Met Office Summer Testbed

While not strictly a part of WesCon, this summer’s Met Office testbed was closely connected to the themes of the field campaign, and features plenty of collaboration. 

Testbeds are an opportunity for operational meteorologists, researchers, academics, and even students to evaluate forecast outputs and provide feedback on particular model issues. This year’s testbed was focussed on two main themes: convection and ensembles. These are both high priority areas for development in the Met Office, and the testbed provides a chance to get a broader, more subjective evaluation of these issues.

Group photo of the week 2 testbed participants.

Each day was structured into six sets of activities. Firstly, we were divided into three groups to perform a “Forecast Denial Experiment”, whereby each group is given access to a limited set of data and asked to issue a forecast for later in the day. One group only had access to the deterministic UKV model outputs, another group only had access to the MOGREPS-UK high-resolution ensemble output, and the third group has access to both datasets. The idea was to test whether ensemble outputs provide added value and accuracy to forecasts of impactful weather compared to just deterministic outputs. Each group was led by one or two operational meteorologists who navigated the data and, generally, provided most of the guidance. Personally, I found it immensely useful to shadow the op-mets as they made their forecasts, and came away with a much better understanding of the processes which goes into issuing a forecast.

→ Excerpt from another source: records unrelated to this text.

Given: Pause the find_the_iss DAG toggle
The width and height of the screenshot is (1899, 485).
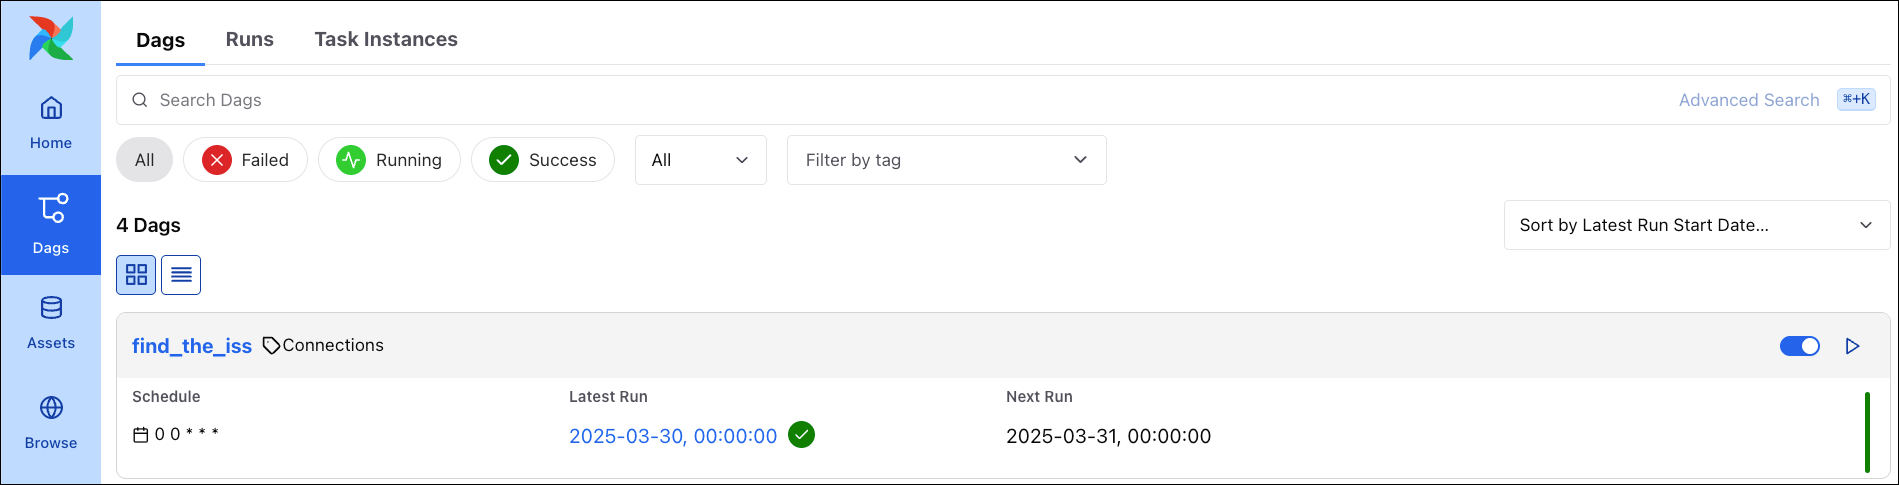Looking at the screenshot, I should pos(1799,346).
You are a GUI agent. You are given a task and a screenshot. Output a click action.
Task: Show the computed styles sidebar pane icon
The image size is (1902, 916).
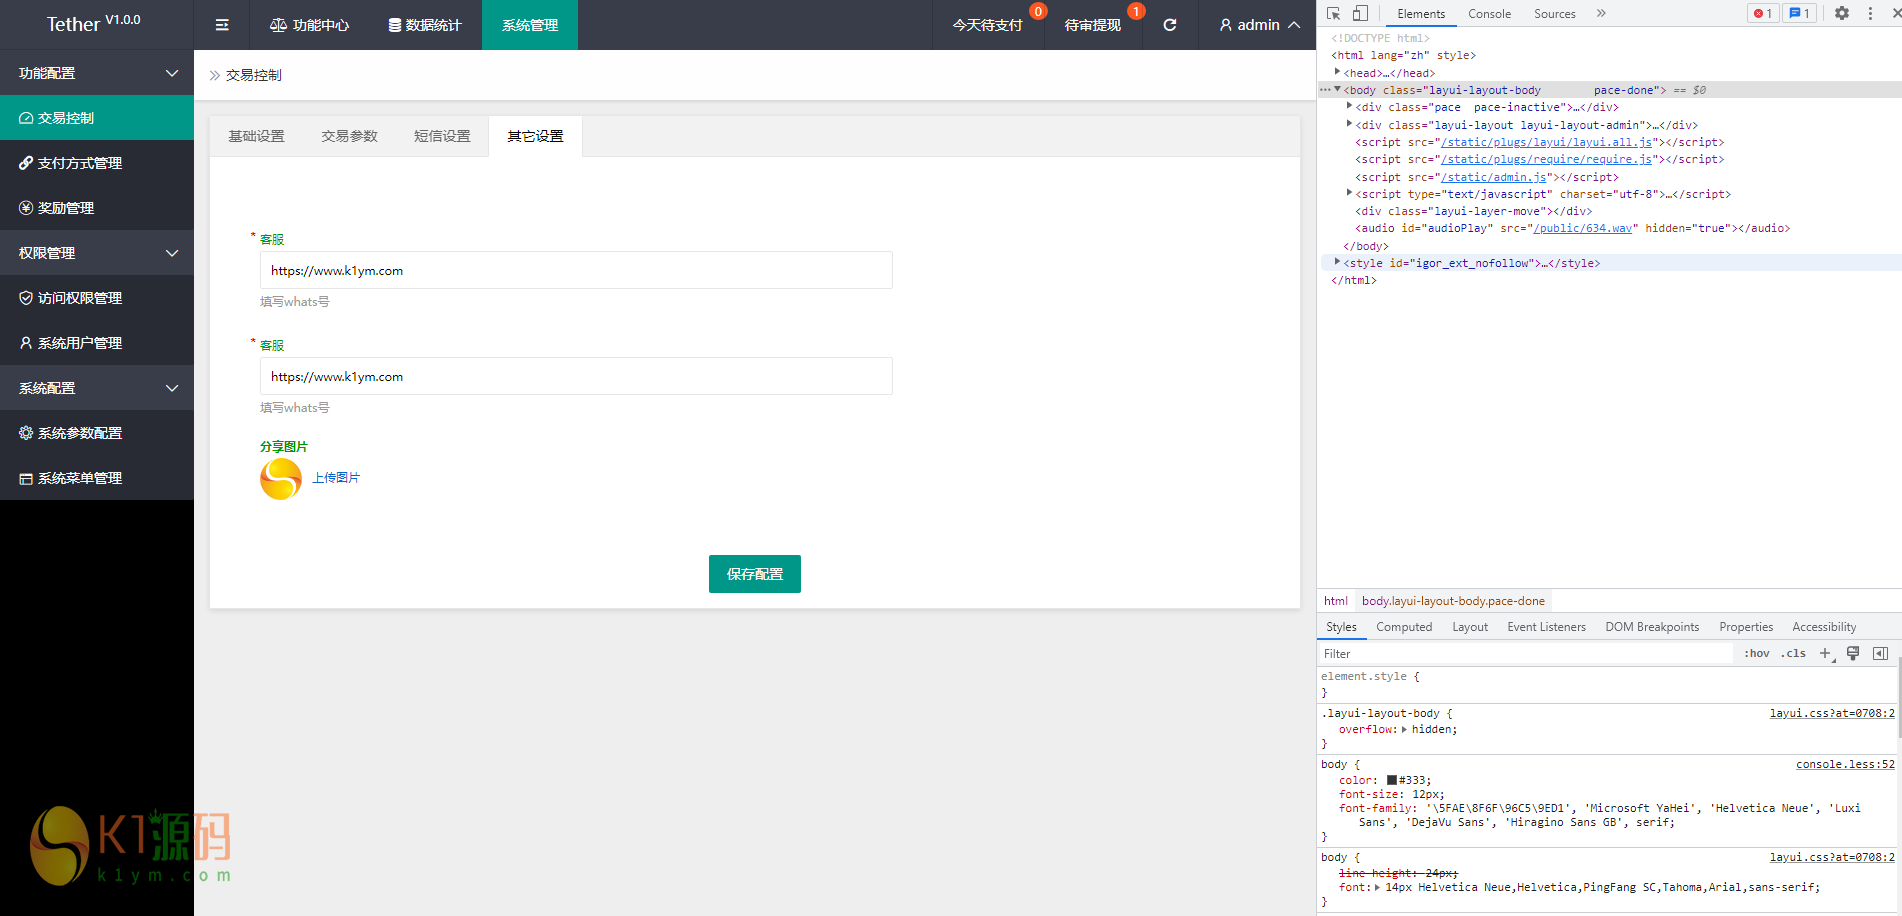tap(1880, 653)
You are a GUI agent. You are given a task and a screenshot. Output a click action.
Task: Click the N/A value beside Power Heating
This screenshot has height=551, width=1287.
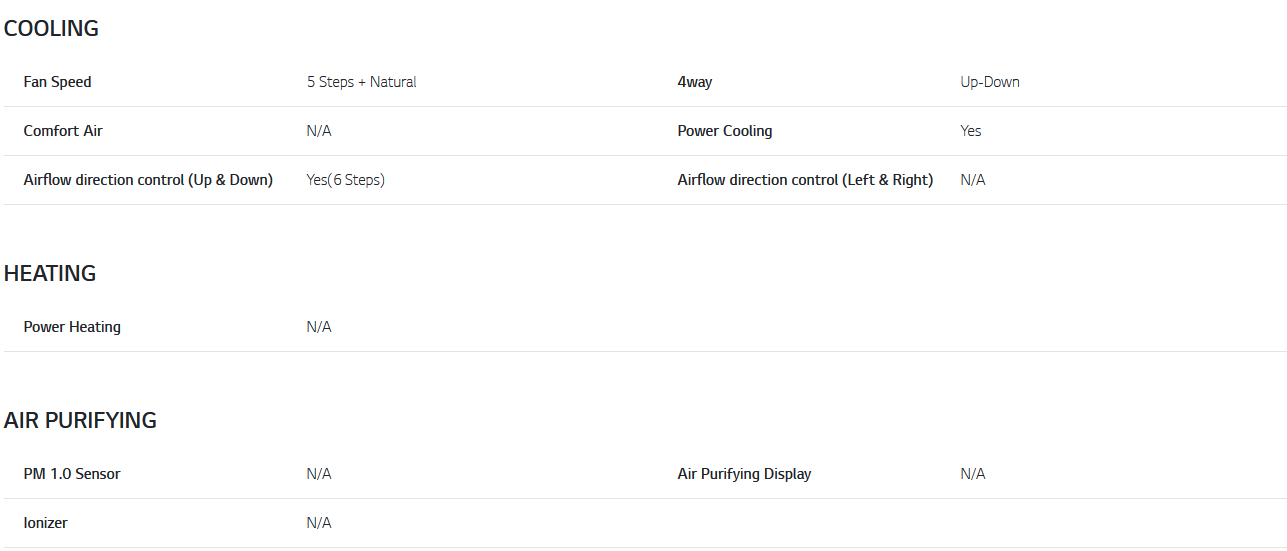tap(319, 327)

After lunch, we would begin the ensemble evaluation activity which focussed on subjectively evaluating the spread of solutions in the high-resolution MOGREPS-UK ensemble. Improving ensemble spread is one of the major priorities for model development; currently, the members of high-resolution ensembles tend to diverge from the control member too slowly, leading to overconfident forecasts. It was particularly interesting to compare the spread results from MOGREPS-UK with the global MOGREPS-G ensemble and to try to understand the situations when the UK ensemble seemed to resemble a downscaled version of the global model. Next, we would evaluate three surface water flooding products, all combining ensemble data with other surface and impact libraries to produce flooding risk maps. Despite being driven by the same underlying model outputs, it was surprising how much each model differed in the case studies we looked at. 

Finally, we would end the day by evaluating the WMV (Wessex Model Variable) 300 m test ensemble, run over the greater Bristol area over this summer for research purposes. Also driven by MOGREPS-UK, this ensemble would often pick out convective structure which MOGREPS-UK was too coarse to resolve, but also tended to overdo the intensities. It was also very interesting to see the objective metrics suggested that WMV had much worse spread than MOGREPS-UK over the same area, a surprising result which didn’t align with my own interpretation of model performance.

Overall, the testbed was a great opportunity to learn more about how forecasts are issued and to get a deeper intuition for how to interpret model outputs. As researchers, it’s easy to look at model outputs as just abstract data, which is there to be verified and scrutinised, forgetting the impacts that it can have on the people experiencing it. While it was an admittedly exhausting couple of weeks, I would highly recommend more students take part in future testbeds!